Stored data
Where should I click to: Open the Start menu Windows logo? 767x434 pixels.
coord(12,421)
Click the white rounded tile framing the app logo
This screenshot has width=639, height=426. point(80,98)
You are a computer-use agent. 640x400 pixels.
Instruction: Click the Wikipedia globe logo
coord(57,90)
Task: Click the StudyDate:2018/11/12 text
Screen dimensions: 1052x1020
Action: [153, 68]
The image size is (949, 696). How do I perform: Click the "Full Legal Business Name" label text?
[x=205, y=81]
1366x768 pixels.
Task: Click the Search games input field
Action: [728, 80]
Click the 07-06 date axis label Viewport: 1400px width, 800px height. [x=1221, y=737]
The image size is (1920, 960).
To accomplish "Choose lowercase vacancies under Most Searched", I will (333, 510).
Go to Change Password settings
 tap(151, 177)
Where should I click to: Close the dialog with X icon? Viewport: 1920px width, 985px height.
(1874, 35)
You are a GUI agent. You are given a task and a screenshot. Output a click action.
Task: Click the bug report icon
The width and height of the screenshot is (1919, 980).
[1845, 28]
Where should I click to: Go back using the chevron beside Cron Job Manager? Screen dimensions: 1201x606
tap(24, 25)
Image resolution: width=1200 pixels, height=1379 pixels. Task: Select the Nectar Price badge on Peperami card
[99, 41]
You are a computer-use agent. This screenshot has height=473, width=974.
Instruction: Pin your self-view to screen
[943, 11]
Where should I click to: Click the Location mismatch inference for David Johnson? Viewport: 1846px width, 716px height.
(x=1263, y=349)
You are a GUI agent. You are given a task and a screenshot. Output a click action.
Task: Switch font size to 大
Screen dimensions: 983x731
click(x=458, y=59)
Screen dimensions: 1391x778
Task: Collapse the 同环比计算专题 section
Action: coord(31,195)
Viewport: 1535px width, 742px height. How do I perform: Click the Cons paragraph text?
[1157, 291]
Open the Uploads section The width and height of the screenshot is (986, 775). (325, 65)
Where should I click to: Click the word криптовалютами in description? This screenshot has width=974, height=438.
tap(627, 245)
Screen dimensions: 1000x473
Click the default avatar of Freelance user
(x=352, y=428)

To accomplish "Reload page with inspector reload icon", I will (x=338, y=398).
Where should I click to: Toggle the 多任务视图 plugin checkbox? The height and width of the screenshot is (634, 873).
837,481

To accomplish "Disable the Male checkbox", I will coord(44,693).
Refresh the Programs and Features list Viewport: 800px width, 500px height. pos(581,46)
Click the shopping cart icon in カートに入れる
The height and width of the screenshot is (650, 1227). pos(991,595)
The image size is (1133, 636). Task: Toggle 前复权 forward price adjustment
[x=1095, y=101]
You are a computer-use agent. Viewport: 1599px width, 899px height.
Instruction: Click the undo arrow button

Directions for this task
The response has to give back every record verbatim.

Task solution
Where should I click to: Open the Start menu Windows logo? 767x434 pixels.
coord(12,421)
Click the white rounded tile framing the app logo
This screenshot has width=639, height=426. point(80,98)
You are a computer-use agent. 640x400 pixels.
Instruction: Click the Wikipedia globe logo
coord(57,90)
Task: Click the StudyDate:2018/11/12 text
Screen dimensions: 1052x1020
Action: [153, 68]
The image size is (949, 696). How do I perform: Click the "Full Legal Business Name" label text?
[x=205, y=81]
1366x768 pixels.
Task: Click the Search games input field
Action: [728, 80]
Click the 07-06 date axis label Viewport: 1400px width, 800px height. [x=1221, y=737]
The image size is (1920, 960).
To accomplish "Choose lowercase vacancies under Most Searched", I will (333, 510).
Go to Change Password settings
 tap(151, 177)
Where should I click to: Close the dialog with X icon? Viewport: 1920px width, 985px height.
(1874, 35)
You are a GUI agent. You are given a task and a screenshot. Output a click action.
Task: Click the bug report icon
The width and height of the screenshot is (1919, 980).
[1845, 28]
Where should I click to: Go back using the chevron beside Cron Job Manager? Screen dimensions: 1201x606
tap(24, 25)
Image resolution: width=1200 pixels, height=1379 pixels. Task: Select the Nectar Price badge on Peperami card
[99, 41]
You are a computer-use agent. This screenshot has height=473, width=974.
Instruction: Pin your self-view to screen
[943, 11]
Where should I click to: Click the Location mismatch inference for David Johnson? Viewport: 1846px width, 716px height.
(x=1263, y=349)
You are a GUI agent. You are given a task and a screenshot. Output a click action.
Task: Switch font size to 大
Screen dimensions: 983x731
click(x=458, y=59)
Screen dimensions: 1391x778
Task: Collapse the 同环比计算专题 section
Action: coord(31,195)
Viewport: 1535px width, 742px height. How do I perform: Click the Cons paragraph text?
[1157, 291]
Open the Uploads section The width and height of the screenshot is (986, 775). (325, 65)
Where should I click to: Click the word криптовалютами in description? This screenshot has width=974, height=438.
tap(627, 245)
Screen dimensions: 1000x473
Click the default avatar of Freelance user
(x=352, y=428)

To accomplish "Reload page with inspector reload icon", I will (x=338, y=398).
Where should I click to: Toggle the 多任务视图 plugin checkbox? The height and width of the screenshot is (634, 873).
837,481

To accomplish "Disable the Male checkbox", I will coord(44,693).
Refresh the Programs and Features list Viewport: 800px width, 500px height. pos(581,46)
Click the shopping cart icon in カートに入れる
The height and width of the screenshot is (650, 1227). pos(991,595)
The image size is (1133, 636). Task: Toggle 前复权 forward price adjustment
[x=1095, y=101]
You are a computer-use agent. Viewport: 1599px width, 899px height.
Instruction: Click the undo arrow button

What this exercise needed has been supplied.